Introduction

In a previous post1 we integrated Fuse’s web console (Hawtio) with Keycloak for X.509 authentication. This article builds on the previous configuration to integrate Fuse’s command line interface with Keycloak.

Environment

This exercise was all run locally on my laptop, and all references were set up for localhost.

  • Keycloak 3.2.1.Final
  • Fuse 6.3.0 R4
  • Fedora 26 with both Fuse and Keycloak installed
  • Yubikey Neo with a X.509 certificate issued to the 9A (PIV auth) slot
  • Firefox with opensc pkcs11 security module
  • OpenSSL test CA - root and intermediate CA for issuing certs2

JMX/SSH password integration with Keycloak

The first step is relatively easy; the direct access configuration for the Demo realm is added to ${KARAF_HOME}/etc/keycloak-direct-access.json:

{
    "realm": "demo",
    "resource": "ssh-jmx-admin-client",
    "ssl-required" : "external",
    "auth-server-url" : "http://localhost:8080/auth",
    "credentials": {
        "secret": "password"
    }
}

The ${KARAF_HOME}/etc/org.apache.karaf.shell.cfg is edited for:

sshRealm = keycloak

The ${KARAF_HOME}/etc/org.apache.karaf.management.cfg is edited for:

jmxRealm = keycloak

Finally, test login:

ssh  -p 8101 -oHostKeyAlgorithms=+ssh-dss  admin@localhost

What about smart card (X.509) authentication to the Karaf CLI?

This is easier said than done.
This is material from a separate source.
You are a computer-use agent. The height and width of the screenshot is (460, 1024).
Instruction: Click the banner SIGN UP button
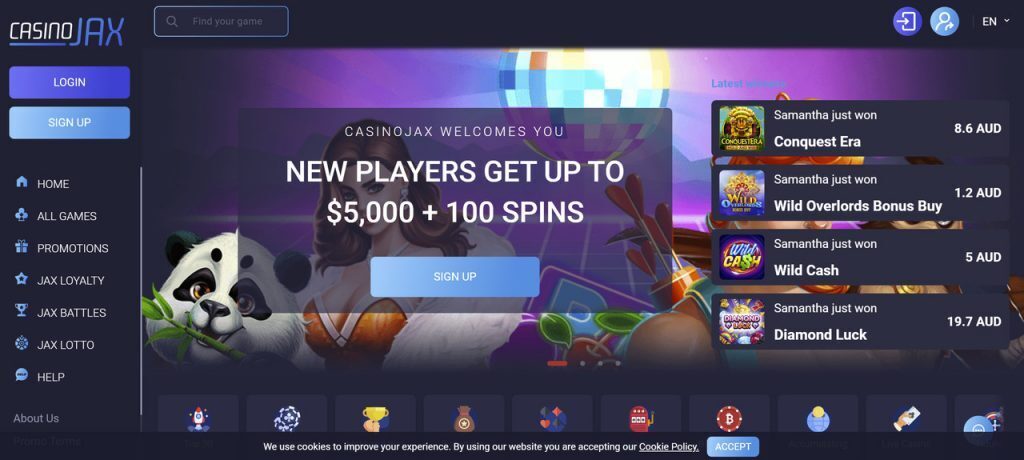click(x=455, y=276)
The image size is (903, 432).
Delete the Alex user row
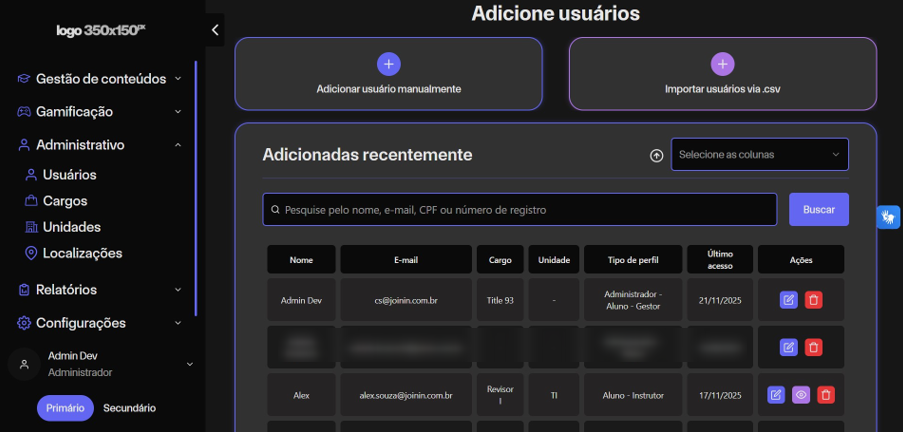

The SSH server doesn’t natively support X.509 authentication, and there is no facility in RH-SSO for SSH public key authentication. One idea I have not tried is to do the public key verification (e.g. with a ssh client configured to use the token3) at the Fuse level and then check the user and roles at the Keycloak level.

A-MQ and Keycloak

This is similar to setting up ssh and jmx for the direct access keycloak configuration. Just configure ${KARAF_HOME}/etc/activemq.xml to use the keycloak jaas realm instead of the default karaf one. An example would look like:

<jaasAuthenticationPlugin configuration="keycloak" />
<authorizationPlugin>
        <map> 
                <authorizationMap groupClass="org.apache.karaf.jaas.boot.principal.RolePrincipal">
                        <authorizationEntries>
                                <authorizationEntry queue=">" read="viewer,admin" write="admin" admin="admin"/>
                                <authorizationEntry topic=">" read="viewer,admin" write="admin" admin="admin"/>
                                <authorizationEntry topic="ActiveMQ.Acvisory.>" read="viewer,admin" write="admin" admin="admin"/>
                        </authorizationEntries>
                        <tempDestinationAuthorizationEntry>
                                <tempDestinationAuthorizationEntry read="viewer,admin" write="admin" admin="admin"/>
                        </tempDestinationAuthorizationEntry>
                </authorizationMap>
        </map>
</authorizationPlugin>

Fuse Fabric and Keycloak

Here is an example of how to enable Keycloak for Hawtio authentication in a Fuse Fabric environment. This results in the same PIV/X.509 authentication as seen previously1.

fabric:create --wait-for-provisioning
profile-create mykeycloak
profile-edit --repository mvn:org.keycloak/keycloak-osgi-features/3.2.1.Final/xml/features
profile-edit --repository mvn:org.keycloak/keycloak-osgi-features/3.2.1.Final/xml/features mykeycloak 
profile-edit --feature keycloak mykeycloak 
profile-edit --system hawtio.keycloakEnabled=true mykeycloak 
profile-edit --system hawtio.realm=keycloak mykeycloak 
profile-edit --system hawtio.rolePrincipalClasses=org.keycloak.adapters.jaas.RolePrincipal,org.apache.karaf.jaas.boot.principal.RolePrincipal mykeycloak 
profile-edit --system hawtio.keycloakClientConfig=${karaf.base}/etc/keycloak-hawtio-client.json mykeycloak 
container-add-profile root mykeycloak

*N.B. - there is a bug4 prior to Red Hat JBoss Fuse 6.3 R4 when referencing the json files in the etc directory.